# Magnetic tool for moving Tropica soil



## Fairdunnin (23 May 2022)

Hello group,

I have seen and read about people using a magnetic tool to removed/move unwanted Tropica soil that lands on sand substrate.
I have google searched and I can't seem to find any such tools.
Does anyone have any suggestions?

Thank you,
James


----------



## Simon Cole (23 May 2022)

How about a neodymium magnet? The higher the N-rating, the stronger the force. The highest rating is N52, and a small one should cost around £10. Beyond that you would require a waterproof electromagnet.


----------



## alnitak (23 May 2022)

Hi ! You can find it in car tools or repair shops, or on the net 
56 cm Flexible Pick Up Outils magnétiques Outils Métal Vis à Main Tournevis écrous boulons Soulever bâton Amazon product


----------



## Courtneybst (23 May 2022)

You can also get telescopic magnets from Riverwood Aquatics, I think it was about £2.50 or something... Works as you'd expect.


----------



## Marios (24 May 2022)

Simon Cole said:


> How about a neodymium magnet? The higher the N-rating, the stronger the force. The highest rating is N52, and a small one should cost around £10. Beyond that you would require a waterproof electromagnet.


Hi Simon, are these neodymium magnets aquarium safe?


----------



## Simon Cole (24 May 2022)

Marios said:


> Hi Simon, are these neodymium magnets aquarium safe?


Probably... I doubt that they can cause fish to swim backwards, fluorescent lights to come on when they are off, or electromagnets in filter pumps to flow in reverse. Just keep them away from contact with electronics, and be especially careful if you have a pacemaker because things like that could possibly go haywire into terminator overdrive mode.


----------



## ElleDee (24 May 2022)

Simon Cole said:


> Probably... I doubt that they can cause fish to swim backwards, fluorescent lights to come on when they are off, or electromagnets in filter pumps to flow in reverse. Just keep them away from contact with electronics, and be especially careful if you have a pacemaker because things like that could possibly go haywire into terminator overdrive mode.

*SUPPLIED MATERIAL*
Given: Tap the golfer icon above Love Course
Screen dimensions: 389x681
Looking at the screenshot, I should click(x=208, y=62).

*GIVEN PROBLEM 1*
Answer these from the forum thread on moving Tropica soil:
(a) What is the highest N-rating of neodymium magnet mentioned?
(b) Where does alnitak say such a tool can be found?
(c) About what price does Courtneybst recall for the telescopic magnets from Riverwood Aquatics?
*GIVEN PROBLEM 2*
Please resume the forum thread on moving Tropica soil, starting right after its last line.

*WRITTEN ANSWER 1*
(a) N52.
(b) In car tools or repair shops, or on the net.
(c) About £2.50.

*WRITTEN ANSWER 2*
And don't eat them!


----------



## Marios (29 Jul 2022)

Simon Cole said:


> Probably... I doubt that they can cause fish to swim backwards, fluorescent lights to come on when they are off, or electromagnets in filter pumps to flow in reverse. Just keep them away from contact with electronics, and be especially careful if you have a pacemaker because things like that could possibly go haywire into terminator overdrive mode.


Hi Simon and thanks for the response. 

However let me rephrase my question. Will this type of magnet, or any kind of magnet, react in any way with the water and release any kind of harmful substances, taking into account the ferts that are used? 

I understand that the contact time will be, minimal, for just a few minutes, however I am clueless with regard to chemistry and just want to play it safe. 

For example, will this Amazon product , be safe to use?

Apologies for my ignorance and for hijacking James' thread . 

Thanks, 
Marios


----------



## jamiepearson (29 Jul 2022)

I use one like that. I think the only issue isn't with the tank but is actually not drying it, water staying inside the shaft and rusting


----------



## Marios (29 Jul 2022)

Thanks for you response @jamiepearson


----------



## alnitak (29 Jul 2022)

Hello, after using this kind of tool (which works pretty good) to pick the aquasoil, and spending time to remove each piece on the sand, I gave up... and the winners are... the amano shrimps... 👏


----------



## KirstyF (29 Jul 2022)

alnitak said:


> Hello, after using this kind of tool (which works pretty good) to pick the aquasoil, and spending time to remove each piece on the sand, I gave up... and the winners are... the amano shrimps... 👏



It’s always the shrimps and I was so gonna get one of these handy little gadgets.

But after adding a rambunctious candy stripe pleco ….suddenly the Amano’s seem like angels. 🤬

Apparently you can get used to messy sand. 😏


----------



## jaypeecee (29 Jul 2022)

Fairdunnin said:


> I have seen and read about people using a magnetic tool to removed/move unwanted Tropica soil that lands on sand substrate.


Hi @ Fairdunnin,

Presumably, this means that Tropica soil contains a ferromagnetic material. Any idea what it is? Iron, nickel, cobalt? Note: I am not suggesting that anything in Tropica soil is itself magnetic - simply that it is attracted to magnets. Or, putting it another way - why would an aquarium soil contain bits of metal?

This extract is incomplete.